RB Leipzig und der VfL Wolfsburg haben sich zum Abschluss des 22. Bundesliga-Spieltags mit 2:2 getrennt. In einer intensiven Partie dominierte Leipzig vor allem die erste Halbzeit, nutzte seine Chancen aber nicht konsequent. Wolfsburg ging zweimal in Führung, Leipzig glich beide Male aus.

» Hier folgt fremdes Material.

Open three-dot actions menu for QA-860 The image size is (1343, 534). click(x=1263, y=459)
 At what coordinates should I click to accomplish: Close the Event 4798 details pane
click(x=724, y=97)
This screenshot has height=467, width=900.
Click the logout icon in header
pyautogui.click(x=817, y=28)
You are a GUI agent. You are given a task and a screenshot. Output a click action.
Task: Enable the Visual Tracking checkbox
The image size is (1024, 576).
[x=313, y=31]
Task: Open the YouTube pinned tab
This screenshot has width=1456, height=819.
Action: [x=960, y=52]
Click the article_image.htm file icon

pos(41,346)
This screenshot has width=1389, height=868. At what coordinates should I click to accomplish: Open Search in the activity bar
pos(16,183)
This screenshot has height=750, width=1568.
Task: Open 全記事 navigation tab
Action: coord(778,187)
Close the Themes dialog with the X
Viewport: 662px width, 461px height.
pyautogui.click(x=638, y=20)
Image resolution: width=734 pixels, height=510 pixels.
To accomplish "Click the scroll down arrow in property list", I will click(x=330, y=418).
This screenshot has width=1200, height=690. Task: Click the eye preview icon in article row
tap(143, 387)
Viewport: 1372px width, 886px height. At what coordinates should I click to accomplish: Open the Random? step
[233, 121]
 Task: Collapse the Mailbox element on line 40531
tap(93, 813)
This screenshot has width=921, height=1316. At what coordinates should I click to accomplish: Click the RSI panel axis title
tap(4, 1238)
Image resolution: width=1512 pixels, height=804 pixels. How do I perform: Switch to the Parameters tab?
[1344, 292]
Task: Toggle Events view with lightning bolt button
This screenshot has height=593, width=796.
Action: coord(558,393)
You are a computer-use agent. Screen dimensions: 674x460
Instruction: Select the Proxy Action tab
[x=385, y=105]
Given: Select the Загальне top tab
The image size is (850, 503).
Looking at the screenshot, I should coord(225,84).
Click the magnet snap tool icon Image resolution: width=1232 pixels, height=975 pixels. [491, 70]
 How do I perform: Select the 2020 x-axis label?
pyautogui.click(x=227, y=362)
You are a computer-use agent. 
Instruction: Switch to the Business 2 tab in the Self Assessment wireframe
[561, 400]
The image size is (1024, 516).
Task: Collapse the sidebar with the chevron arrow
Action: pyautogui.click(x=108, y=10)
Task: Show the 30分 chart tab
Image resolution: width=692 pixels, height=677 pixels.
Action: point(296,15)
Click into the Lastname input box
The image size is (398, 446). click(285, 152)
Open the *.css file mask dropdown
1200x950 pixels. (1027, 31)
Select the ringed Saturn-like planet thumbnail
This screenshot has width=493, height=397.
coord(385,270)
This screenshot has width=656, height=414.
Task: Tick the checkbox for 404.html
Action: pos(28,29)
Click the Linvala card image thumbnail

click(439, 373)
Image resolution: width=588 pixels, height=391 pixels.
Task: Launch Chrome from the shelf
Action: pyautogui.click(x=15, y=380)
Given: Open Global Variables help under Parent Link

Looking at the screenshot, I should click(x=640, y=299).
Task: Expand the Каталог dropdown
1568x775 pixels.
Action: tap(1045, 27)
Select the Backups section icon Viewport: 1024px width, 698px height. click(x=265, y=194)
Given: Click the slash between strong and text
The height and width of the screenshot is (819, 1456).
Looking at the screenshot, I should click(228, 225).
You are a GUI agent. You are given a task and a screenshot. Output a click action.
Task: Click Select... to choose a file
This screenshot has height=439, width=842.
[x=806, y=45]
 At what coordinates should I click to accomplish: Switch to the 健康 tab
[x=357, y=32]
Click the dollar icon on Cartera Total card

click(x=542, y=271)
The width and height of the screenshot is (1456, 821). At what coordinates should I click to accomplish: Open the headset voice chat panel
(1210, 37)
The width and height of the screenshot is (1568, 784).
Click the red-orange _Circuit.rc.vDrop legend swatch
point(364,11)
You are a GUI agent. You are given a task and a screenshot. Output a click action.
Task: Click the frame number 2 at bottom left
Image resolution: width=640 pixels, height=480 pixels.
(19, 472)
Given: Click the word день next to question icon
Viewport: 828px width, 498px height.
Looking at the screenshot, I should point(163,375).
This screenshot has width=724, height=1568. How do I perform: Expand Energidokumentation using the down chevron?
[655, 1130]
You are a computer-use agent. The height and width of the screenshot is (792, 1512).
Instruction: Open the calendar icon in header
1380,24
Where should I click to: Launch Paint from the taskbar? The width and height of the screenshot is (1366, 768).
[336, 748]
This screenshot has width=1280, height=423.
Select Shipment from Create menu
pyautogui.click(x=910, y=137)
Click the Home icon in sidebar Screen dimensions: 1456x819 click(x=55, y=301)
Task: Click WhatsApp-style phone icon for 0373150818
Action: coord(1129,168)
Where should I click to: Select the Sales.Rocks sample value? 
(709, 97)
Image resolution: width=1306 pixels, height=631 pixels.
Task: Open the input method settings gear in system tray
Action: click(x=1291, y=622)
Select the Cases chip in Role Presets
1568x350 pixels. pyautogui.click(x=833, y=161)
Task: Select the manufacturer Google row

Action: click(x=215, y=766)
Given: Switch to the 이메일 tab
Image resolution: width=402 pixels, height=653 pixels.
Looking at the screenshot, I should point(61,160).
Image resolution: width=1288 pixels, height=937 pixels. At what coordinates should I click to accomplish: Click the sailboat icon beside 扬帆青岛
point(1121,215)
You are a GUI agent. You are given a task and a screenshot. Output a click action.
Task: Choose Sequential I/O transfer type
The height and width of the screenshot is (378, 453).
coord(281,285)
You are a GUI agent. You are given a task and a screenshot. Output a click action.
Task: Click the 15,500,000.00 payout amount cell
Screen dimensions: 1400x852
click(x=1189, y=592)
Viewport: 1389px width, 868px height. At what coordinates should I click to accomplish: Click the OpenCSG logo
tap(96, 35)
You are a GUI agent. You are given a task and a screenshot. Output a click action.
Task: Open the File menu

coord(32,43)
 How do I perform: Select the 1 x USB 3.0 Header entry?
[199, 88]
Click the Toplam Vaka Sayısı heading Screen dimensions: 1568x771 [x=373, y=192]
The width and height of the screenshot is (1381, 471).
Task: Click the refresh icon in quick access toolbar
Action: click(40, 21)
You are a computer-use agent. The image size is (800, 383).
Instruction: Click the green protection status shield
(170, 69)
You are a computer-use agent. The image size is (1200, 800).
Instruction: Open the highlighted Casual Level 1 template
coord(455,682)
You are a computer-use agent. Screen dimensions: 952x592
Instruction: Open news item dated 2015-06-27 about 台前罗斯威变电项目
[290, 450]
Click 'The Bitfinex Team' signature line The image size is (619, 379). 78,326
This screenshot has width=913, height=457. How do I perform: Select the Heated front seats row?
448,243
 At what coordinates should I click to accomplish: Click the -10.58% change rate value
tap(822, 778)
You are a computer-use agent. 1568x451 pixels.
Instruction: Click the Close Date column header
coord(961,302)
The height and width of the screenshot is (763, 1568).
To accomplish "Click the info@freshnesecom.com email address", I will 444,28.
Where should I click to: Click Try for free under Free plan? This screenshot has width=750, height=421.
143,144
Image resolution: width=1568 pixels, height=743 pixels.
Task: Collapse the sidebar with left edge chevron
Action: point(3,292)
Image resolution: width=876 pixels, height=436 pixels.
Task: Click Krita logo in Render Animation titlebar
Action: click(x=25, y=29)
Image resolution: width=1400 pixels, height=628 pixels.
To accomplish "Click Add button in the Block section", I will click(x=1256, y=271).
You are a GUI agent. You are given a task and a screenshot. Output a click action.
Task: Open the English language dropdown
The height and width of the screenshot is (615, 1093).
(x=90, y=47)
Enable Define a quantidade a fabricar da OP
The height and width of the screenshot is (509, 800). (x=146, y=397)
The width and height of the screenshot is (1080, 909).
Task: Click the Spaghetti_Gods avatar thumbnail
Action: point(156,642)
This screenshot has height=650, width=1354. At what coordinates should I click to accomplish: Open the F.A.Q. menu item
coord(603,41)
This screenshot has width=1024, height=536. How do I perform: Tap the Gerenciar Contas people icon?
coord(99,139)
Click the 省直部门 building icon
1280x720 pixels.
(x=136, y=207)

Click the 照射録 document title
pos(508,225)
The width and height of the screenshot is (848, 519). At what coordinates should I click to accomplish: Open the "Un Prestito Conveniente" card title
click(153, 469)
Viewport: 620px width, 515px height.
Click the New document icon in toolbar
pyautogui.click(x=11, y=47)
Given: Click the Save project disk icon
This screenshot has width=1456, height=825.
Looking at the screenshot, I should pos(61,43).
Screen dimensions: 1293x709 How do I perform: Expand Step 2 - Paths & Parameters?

RB Leipzig startete druckvoll in die Begegnung und setzte die Gäste aus Wolfsburg früh unter Druck. Die Gastgeber erspielten sich mehrere gute Gelegenheiten, etwa durch einen Fallrückzieher von Conrad Harder in der 19. Minute und eine starke Flanke von Brajan Gruda, die Wolfsburgs Saël Kumbedi in letzter Sekunde klären konnte (43. Minute).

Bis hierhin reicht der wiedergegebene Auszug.